BEGIN

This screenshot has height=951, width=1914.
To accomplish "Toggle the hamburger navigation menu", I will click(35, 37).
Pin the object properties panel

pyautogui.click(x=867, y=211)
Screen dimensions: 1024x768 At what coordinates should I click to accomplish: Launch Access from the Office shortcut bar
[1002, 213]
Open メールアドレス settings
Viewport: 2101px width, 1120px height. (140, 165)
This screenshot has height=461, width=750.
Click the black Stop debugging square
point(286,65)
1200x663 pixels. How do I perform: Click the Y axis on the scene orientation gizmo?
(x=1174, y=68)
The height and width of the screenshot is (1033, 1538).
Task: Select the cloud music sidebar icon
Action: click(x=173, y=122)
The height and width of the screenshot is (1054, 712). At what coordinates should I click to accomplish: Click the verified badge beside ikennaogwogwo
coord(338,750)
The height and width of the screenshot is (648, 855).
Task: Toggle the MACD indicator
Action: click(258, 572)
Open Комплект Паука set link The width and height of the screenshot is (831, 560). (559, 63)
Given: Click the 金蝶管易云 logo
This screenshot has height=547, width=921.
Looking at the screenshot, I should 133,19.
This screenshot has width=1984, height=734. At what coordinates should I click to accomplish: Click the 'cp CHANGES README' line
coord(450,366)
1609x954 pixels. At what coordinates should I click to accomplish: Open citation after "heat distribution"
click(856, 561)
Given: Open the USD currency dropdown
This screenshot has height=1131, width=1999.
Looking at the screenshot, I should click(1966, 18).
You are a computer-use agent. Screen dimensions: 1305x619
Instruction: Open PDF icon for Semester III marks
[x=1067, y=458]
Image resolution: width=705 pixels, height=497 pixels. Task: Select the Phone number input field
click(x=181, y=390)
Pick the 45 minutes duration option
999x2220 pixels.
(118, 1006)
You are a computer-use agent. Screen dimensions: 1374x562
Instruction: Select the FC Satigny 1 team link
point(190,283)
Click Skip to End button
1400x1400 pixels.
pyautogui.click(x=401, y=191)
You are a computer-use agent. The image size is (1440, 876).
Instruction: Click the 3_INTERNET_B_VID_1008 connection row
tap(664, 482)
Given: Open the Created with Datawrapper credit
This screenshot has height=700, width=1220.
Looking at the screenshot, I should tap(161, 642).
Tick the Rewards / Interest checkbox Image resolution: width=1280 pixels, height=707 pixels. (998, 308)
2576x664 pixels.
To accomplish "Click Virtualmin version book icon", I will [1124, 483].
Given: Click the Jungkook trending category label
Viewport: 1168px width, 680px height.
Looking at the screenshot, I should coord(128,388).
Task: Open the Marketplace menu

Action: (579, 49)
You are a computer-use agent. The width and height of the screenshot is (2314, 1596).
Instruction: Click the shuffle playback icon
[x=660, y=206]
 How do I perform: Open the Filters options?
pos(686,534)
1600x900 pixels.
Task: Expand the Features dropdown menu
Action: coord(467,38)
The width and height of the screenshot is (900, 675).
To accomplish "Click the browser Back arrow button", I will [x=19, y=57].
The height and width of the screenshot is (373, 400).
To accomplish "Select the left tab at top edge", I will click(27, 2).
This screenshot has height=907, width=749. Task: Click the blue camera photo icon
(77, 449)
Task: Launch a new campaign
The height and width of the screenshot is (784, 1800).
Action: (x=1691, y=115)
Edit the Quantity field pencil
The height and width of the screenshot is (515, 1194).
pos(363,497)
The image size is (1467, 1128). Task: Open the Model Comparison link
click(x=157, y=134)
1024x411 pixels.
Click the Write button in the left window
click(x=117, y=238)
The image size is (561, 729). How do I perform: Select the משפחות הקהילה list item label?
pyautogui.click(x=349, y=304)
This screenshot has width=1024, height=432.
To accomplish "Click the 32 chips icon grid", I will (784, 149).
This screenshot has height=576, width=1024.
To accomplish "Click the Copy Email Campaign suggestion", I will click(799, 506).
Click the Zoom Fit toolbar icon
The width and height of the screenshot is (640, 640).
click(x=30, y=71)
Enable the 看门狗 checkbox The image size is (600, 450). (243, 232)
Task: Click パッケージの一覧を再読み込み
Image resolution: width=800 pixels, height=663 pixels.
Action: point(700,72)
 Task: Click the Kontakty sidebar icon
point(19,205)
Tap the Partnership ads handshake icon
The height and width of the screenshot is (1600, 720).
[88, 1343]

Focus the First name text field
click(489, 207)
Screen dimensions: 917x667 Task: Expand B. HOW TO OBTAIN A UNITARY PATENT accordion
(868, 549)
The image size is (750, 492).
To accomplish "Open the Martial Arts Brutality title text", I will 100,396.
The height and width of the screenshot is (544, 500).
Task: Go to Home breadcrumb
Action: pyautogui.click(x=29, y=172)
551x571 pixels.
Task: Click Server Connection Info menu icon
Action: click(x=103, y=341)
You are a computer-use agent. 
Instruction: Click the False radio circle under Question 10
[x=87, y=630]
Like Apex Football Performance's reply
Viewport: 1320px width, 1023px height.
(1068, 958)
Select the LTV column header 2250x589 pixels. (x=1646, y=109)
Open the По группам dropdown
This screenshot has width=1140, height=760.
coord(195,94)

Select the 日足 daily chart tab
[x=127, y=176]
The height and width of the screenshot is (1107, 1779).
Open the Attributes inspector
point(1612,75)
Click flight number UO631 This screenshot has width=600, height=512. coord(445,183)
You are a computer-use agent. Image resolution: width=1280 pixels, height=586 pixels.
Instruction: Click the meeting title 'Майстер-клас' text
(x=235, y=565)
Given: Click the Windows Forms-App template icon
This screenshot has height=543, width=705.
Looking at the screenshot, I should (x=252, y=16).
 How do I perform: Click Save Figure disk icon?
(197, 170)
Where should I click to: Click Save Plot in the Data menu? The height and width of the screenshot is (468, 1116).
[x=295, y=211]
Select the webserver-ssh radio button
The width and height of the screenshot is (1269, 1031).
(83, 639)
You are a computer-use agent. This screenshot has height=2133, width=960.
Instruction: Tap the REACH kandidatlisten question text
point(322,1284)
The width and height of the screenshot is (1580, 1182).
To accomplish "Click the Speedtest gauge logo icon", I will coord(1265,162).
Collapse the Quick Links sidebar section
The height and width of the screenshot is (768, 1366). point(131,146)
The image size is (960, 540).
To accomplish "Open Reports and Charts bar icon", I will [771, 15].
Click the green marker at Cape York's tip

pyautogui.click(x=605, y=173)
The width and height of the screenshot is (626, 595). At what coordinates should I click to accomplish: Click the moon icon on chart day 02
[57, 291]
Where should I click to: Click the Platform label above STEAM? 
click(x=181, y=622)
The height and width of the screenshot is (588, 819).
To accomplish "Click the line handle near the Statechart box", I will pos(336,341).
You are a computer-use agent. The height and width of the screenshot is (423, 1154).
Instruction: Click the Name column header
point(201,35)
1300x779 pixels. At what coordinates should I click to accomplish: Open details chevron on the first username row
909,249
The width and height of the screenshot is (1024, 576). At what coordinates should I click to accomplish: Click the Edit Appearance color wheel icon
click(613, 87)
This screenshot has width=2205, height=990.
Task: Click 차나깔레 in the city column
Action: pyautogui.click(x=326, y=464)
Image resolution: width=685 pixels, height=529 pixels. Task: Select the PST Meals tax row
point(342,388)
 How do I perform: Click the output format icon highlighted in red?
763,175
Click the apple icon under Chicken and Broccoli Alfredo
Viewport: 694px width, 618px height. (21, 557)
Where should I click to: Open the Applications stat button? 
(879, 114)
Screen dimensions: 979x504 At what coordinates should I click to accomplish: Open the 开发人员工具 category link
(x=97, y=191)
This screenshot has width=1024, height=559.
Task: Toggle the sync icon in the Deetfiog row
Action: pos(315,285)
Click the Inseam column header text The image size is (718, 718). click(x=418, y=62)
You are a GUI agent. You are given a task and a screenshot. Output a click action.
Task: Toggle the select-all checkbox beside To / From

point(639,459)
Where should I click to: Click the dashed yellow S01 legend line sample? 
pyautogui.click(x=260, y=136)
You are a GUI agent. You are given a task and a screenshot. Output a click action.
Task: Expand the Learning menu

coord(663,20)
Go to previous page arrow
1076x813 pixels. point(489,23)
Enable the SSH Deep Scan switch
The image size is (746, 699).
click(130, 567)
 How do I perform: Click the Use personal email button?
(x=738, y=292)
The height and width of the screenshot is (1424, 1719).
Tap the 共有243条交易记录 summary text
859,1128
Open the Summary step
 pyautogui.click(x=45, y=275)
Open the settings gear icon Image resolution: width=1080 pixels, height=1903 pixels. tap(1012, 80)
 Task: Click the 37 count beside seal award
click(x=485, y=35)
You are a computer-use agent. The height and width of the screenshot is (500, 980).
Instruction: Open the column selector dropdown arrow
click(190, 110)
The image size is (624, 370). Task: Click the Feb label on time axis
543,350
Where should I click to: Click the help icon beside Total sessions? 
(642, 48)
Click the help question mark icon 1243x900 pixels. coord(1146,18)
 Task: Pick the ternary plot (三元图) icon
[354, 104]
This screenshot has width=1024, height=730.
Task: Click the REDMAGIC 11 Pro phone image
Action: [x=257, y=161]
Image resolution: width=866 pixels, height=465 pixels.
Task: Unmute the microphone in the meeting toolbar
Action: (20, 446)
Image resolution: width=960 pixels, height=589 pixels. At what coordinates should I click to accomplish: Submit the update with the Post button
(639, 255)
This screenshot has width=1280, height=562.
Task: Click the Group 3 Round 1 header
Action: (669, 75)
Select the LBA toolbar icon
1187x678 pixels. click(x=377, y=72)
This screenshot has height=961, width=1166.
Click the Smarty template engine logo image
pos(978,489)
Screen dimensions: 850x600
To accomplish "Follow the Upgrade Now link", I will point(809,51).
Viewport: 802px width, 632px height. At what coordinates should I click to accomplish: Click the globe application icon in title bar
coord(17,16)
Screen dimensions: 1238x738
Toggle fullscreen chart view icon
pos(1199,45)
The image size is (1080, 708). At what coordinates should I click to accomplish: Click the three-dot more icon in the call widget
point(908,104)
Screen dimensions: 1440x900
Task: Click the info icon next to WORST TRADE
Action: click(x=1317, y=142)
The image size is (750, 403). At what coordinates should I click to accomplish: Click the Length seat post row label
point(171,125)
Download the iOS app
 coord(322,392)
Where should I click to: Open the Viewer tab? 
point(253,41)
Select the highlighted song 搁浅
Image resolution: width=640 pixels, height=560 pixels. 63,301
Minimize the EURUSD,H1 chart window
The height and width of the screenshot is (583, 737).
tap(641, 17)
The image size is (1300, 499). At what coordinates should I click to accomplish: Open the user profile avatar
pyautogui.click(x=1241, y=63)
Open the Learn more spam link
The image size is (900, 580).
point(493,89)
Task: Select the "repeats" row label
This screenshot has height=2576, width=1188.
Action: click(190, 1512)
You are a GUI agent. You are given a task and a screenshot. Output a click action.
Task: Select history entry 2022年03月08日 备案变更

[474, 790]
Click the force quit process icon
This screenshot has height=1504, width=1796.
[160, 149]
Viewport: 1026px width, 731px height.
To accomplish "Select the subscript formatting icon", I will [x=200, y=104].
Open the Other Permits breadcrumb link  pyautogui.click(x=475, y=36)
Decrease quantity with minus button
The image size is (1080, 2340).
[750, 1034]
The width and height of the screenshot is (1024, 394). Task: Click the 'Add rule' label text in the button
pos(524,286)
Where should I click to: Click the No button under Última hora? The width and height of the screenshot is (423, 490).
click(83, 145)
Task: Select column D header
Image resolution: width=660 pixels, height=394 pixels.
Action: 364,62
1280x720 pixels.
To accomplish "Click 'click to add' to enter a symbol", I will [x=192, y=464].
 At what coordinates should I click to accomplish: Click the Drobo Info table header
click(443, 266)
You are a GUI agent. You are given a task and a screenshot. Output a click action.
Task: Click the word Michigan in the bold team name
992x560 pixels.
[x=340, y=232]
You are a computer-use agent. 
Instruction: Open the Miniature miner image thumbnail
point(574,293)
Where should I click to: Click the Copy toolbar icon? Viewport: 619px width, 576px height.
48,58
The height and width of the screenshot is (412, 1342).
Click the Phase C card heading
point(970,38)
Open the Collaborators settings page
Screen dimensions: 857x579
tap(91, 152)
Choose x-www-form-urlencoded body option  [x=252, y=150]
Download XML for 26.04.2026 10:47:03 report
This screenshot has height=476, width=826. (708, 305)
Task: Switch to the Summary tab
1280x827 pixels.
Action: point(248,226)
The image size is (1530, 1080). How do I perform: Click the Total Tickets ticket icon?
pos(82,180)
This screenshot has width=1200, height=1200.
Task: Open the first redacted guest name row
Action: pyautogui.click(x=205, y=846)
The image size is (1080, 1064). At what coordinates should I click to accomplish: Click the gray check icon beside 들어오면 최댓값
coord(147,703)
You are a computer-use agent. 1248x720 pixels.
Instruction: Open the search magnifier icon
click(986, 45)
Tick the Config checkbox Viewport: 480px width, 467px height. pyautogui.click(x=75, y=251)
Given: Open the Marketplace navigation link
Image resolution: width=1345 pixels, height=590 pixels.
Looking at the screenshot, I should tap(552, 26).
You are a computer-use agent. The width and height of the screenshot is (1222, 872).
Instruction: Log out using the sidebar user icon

END

**TO DO**
Repeat the line containing "Choose x-www-form-urlencoded body" and all subsequent lines through the final line of the data, exactly and with no others.

**FINISHED EXERCISE**
Choose x-www-form-urlencoded body option  [x=252, y=150]
Download XML for 26.04.2026 10:47:03 report
This screenshot has height=476, width=826. (708, 305)
Task: Switch to the Summary tab
1280x827 pixels.
Action: point(248,226)
The image size is (1530, 1080). How do I perform: Click the Total Tickets ticket icon?
pos(82,180)
This screenshot has width=1200, height=1200.
Task: Open the first redacted guest name row
Action: pyautogui.click(x=205, y=846)
The image size is (1080, 1064). At what coordinates should I click to accomplish: Click the gray check icon beside 들어오면 최댓값
coord(147,703)
You are a computer-use agent. 1248x720 pixels.
Instruction: Open the search magnifier icon
click(986, 45)
Tick the Config checkbox Viewport: 480px width, 467px height. pyautogui.click(x=75, y=251)
Given: Open the Marketplace navigation link
Image resolution: width=1345 pixels, height=590 pixels.
Looking at the screenshot, I should tap(552, 26).
You are a computer-use agent. The width and height of the screenshot is (1222, 872).
Instruction: Log out using the sidebar user icon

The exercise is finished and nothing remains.